Probability
Properties of conditional expectation
1. E[g(Y)X|Y] = g(Y)E[X|Y] 2. If h is an invertible function, then E[X|Y]=E[X|h(Y)].
Properties of correlation cofficient
1. Linear transformation of a random variable X = aX + b does not change the value of the correlation coefficient, except for a possible sign change if a is negative.
Properties of convariance
1. cov(X, Y) = E[XY] - E[X]E[Y] 2. cov(X, X) = var(X) = σ²(X) 3. cov(X, Y) = cov(Y, X) 4. cov(aX, bY) = ab*cov(X, Y) 5. cov(X + a, Y + b) = cov(X, Y) 6. cov(aX + bY, cW + dV) = ac*cov(X, W) + ad * cov(X, V) + bc * cov(Y, W) + bd * cov(Y, V)

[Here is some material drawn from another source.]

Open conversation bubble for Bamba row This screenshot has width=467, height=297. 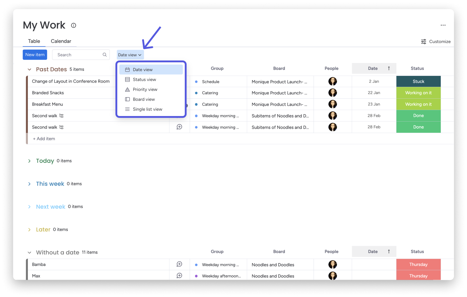point(179,264)
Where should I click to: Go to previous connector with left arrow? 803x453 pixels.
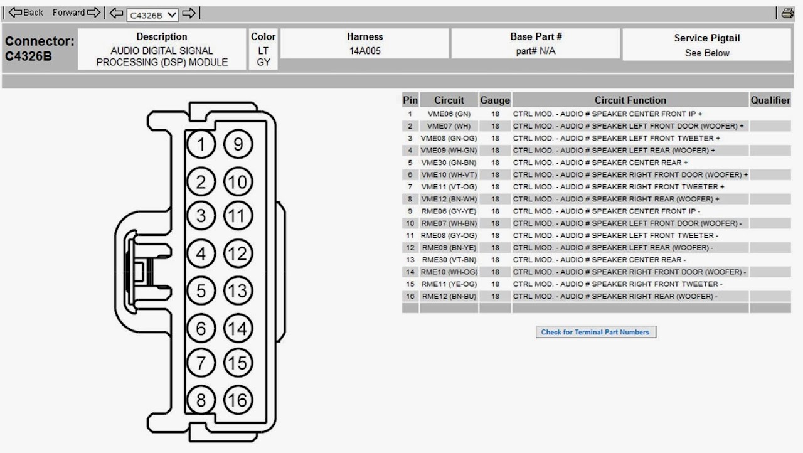click(116, 13)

properties of exponential distribution
1. memoryless
Properties of CDF
1. non decreasing 2. right continuous 3. lim F(x) = 0 when x→-∞ 3. lim F(x) = 1 when x→∞ Every function with these four properties is a CDF.
Axioms of Probability
1. nonnegativity axiom: P(A) ≥ 0. 2. normalization axiom: P(Ω) = 1. 3. additivity axiom: Given mutually exclusive events A₁, A₂, A₃, ... that is, where Ai ∩ Aj = Ø, for i ≠ j, A. the probability of a finite union of the events is the sum of the probabilities of the individual events, P(A₁∪A₂∪⋯∪Ak) = P(A₁) + P(A₂) + ⋯ + P(Ak) B. the probability of a countably infinite union of the events is the sum of the probabilities of the individual events, P(A₁∪A₂∪⋯) = P(A₁) + P(A₂) + ⋯
mutual independence
A finite set of events is mutually independent if and only if every event is independent of any intersection of the other events, i.e. for every n-element subset {Ai}, P(∩Ai) = ΠP(Ai)
pairwise independence
A finite set of events {Ai} is pairwise independent if and only if every pair of events is independent, i.e. for all distinct pairs of indices m, k P(Am∩Ak) = P(Am)P(Ak)

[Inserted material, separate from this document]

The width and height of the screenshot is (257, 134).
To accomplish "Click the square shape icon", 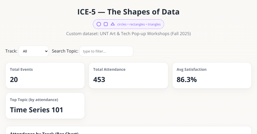I will coord(106,24).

probability mass function (PMF)
A function that gives the probability that a discrete random variable is exactly equal to some value. Suppose that X: S → A (A ⊆ R) is a discrete random variable defined on a sample space S. Then the probability mass function fX: A → [0, 1] for X is defined as fX(x) = Pr(X=x) = Pr({s ∈ S : X(s)=x})
Probability density function (PDF)
A function that specifies the probability of the random variable falling within a particular range of values, as opposed to taking on any one value.
Probability distribution
A mathematical function that provides the probability of occurrence of different possible outcomes in an experiment. Probability distributions are generally divided into two classes: discrete probability distributions and continuous probability distributions.
Discrete probability distribution
A probability distribution characterized by a probability mass function. Poisson distribution, Bernoulli distribution, Binomial distribution, Geometric distribution, Negative binomial distribution Discrete uniform distribution
Continuous probability distribution
A probability distribution that has a cumulative distribution function that is continuous. Most often they are generated by having a probability density function.
Probability Models
A probability model is a mathematical representation of a random phenomenon. It is defined by its sample space, events within the sample space, and probabilities associated with each event.
Binomial experiment
A random experiment which consists of a fixed number n of statistically independent Bernoulli trials, each with a probability of success p, and counts the number of successes.
Bernoulli trial
A random experiment with exactly two possible outcomes, "success" and "failure", in which the probability of success is the same every time the experiment is conducted. Named after Jacob Bernoulli. Given any probability space, for any event (set of outcomes), one can define a Bernoulli trial, corresponding to whether the event occurred or not (event or complementary event).
random variable
A random variable X : Ω→R is a function from the set of possible outcomes of sample space Ω to real numbers R. It describes some numerical property that outcomes in Ω may have, such as the height of a random person. The probability that X takes value ≤ 3 is the probability of the set of outcomes {ω ∈ Ω : X(ω) ≤ 3}, denoted P(X ≤ 3). The real number X(ω) associated to a sample point ω in Ω is called a realization of the random variable. The set of all possible realizations is called support.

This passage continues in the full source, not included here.